Even as our country wallowed in chaotic narcissism, teetering on the edge of a coup, I began writing. It poured out of me in a flood, an entirely new world filled with unwilling heroism, flawed characters struggling to accept the unthinkable, and forbidden love refusing to be denied. A story that had gestated in the back of my heart like a blade of grass in a forest overwhelmed by my zeal to be the best at what I did, to earn as many accolades and advances as possible, to see my name in lights. Five months later, as we staggered to its senses and a vaccine was announced, I had a manuscript. Not the one I was supposed to write, but the deluge of something so beautiful to me that I had difficulty believing it was mine.
I did finish my contractual novel and delivered it. The blockage had been breached. I came to terms, more or less, with the break-up and e-mailed my ex-editor to tell her I would miss her. It was so simple, after all. Don’t hide from defeat. Be vulnerable. Accept that what brings you joy might not mean anything in midst of catastrophe, but it’s all you have to survive it.

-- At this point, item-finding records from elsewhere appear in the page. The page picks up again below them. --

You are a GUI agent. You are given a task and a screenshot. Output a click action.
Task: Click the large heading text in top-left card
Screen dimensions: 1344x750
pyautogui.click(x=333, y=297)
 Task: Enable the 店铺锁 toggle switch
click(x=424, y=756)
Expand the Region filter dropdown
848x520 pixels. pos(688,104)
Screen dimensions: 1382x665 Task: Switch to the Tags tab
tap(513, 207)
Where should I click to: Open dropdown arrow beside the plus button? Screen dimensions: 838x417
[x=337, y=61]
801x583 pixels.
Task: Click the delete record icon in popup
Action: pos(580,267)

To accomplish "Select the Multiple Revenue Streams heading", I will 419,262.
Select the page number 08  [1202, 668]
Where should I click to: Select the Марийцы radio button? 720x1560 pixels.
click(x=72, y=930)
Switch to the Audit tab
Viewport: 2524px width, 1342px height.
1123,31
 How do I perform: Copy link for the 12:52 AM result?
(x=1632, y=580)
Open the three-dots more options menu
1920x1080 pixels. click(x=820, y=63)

I don’t know where I’m headed from here. The ambition to succeed against all odds has faded and it’s a new missing limb. The fever has left its scars, but underneath is new, tender skin that must be protected from the lancing of the bottom line. I nearly died as a writer only to find unexpected resurrection. The path out of the tomb is winding; there are still cobwebs along the way, but if there’s one lesson I’ve taken from my near-death experience, it’s this: To create, we need the sun of unwavering faith in ourselves. But to grow, loss is the only thing that can burn and sow the field.